Return the part of the film review starting with "Made in 1965, when" and going on through "heard of it.", copied word for word.

**Text segment:**
********
Lou Castel is Sandro foto:the Criterion collection

Made in 1965, when he was 26, “Fists In His Pocket” was Marco Bellochio’s first feature film. Having seen it recently on TCM, it is surprising that so few people have heard of it.

It is raw, powerful and absorbing, and doesn’t seem dated at all. Even with frustrating flaws, it is an invigorating experience that forcefully demonstrates how film can be a personal art form. I can see that young audiences today can still be drawn into a black and white film, gorgeously photographed, with subtitles. But for me, who was their age when the film came out, its pleasures are multiplied. Italian cinema was just breaking free of the limits of neorealism, and Bellochio was joining this movement, which included Visconti, Pasolini, Antonioni, Bertolucci and others.

Much of its success depends on the unforgettable performance of Lou Castel, a young Swedish non-actor who didn’t speak Italian, and whose voice had to be dubbed. He plays Alessandro (herein “Sandro”), an epileptic who lives with two brothers, their sister and their blind widowed mother in a luxurious home in a small Italian city dominated by strict Catholic doctrine. The sister, Guilia, , played by Paola Pitagora, is in her twenties but emotionally unstable and terrified of the outside world. She finds comfort, even delight in staying indoors with her family. The youngest brother, Julio, is mentally undeveloped and also epileptic. Only the eldest, Augusto, is without handicap. But he is frustrated at having to maintain stability in his defective family and manage their limited wealth. He is under strain trying to hold onto his fiancee, Maria, who is frustrated at his reluctance to set the wedding date.  He sees the only way out is for Sandro to get a job. While Sandro is eager to work too, he is totally confused and unfocused in his plans. He seems to want to raise chinchillas and sell them, but has no interest in learning how to run a business.
********
**Data section:**
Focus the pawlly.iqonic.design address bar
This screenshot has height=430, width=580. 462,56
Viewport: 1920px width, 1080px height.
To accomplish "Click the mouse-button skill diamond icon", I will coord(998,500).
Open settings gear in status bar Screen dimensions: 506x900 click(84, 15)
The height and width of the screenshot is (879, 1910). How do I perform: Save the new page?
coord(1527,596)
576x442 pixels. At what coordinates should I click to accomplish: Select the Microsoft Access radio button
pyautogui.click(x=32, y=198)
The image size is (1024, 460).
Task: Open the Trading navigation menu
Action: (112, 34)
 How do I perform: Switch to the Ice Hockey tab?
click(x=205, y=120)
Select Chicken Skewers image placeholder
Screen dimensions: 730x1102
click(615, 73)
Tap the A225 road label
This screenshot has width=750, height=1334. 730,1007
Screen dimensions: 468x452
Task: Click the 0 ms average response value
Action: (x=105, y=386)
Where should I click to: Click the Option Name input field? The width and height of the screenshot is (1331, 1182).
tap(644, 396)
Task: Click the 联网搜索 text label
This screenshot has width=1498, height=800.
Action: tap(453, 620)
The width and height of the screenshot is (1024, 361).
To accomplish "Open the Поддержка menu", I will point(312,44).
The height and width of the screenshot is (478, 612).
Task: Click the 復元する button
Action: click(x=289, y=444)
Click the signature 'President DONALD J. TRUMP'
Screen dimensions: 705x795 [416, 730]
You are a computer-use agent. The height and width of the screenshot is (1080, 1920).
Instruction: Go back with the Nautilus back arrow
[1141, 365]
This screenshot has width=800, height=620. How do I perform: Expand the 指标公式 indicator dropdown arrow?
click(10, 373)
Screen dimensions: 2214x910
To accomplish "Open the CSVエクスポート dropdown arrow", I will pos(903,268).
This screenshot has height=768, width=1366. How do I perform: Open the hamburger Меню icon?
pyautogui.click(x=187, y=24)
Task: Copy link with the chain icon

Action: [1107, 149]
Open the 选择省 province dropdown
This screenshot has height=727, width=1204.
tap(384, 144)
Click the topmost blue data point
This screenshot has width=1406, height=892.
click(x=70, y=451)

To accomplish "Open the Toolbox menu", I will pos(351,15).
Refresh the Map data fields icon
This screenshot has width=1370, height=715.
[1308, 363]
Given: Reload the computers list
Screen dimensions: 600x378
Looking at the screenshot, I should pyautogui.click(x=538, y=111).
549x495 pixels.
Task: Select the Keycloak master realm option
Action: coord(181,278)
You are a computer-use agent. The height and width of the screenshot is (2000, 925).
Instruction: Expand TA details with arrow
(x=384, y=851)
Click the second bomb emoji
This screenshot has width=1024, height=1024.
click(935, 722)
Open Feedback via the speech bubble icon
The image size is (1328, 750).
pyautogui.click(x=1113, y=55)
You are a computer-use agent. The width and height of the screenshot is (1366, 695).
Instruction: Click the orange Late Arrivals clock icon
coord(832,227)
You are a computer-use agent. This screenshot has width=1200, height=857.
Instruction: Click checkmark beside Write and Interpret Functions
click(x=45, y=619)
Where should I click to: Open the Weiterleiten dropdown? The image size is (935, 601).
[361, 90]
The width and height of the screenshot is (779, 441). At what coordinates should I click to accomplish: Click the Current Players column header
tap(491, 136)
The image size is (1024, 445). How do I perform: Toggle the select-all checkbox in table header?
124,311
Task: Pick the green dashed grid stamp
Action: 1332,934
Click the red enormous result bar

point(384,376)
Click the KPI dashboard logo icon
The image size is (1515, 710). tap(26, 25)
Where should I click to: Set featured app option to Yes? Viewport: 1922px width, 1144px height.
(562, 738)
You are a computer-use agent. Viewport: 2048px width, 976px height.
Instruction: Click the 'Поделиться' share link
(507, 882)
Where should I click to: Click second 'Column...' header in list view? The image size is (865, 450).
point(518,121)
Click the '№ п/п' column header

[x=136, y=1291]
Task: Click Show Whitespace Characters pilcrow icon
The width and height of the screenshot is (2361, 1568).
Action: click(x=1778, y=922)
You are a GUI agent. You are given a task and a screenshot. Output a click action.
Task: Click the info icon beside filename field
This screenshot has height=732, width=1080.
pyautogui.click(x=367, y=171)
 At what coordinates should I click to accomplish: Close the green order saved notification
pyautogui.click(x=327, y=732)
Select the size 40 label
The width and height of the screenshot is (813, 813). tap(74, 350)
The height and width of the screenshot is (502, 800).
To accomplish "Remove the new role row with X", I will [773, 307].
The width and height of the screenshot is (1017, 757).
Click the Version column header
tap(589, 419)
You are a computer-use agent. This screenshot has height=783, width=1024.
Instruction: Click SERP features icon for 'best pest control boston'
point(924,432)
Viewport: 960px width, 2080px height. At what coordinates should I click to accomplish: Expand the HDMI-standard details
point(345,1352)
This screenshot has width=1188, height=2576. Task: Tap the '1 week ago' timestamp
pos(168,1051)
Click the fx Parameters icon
********
**Written response:**
Made in 1965, when he was 26, “Fists In His Pocket” was Marco Bellochio’s first feature film. Having seen it recently on TCM, it is surprising that so few people have heard of it.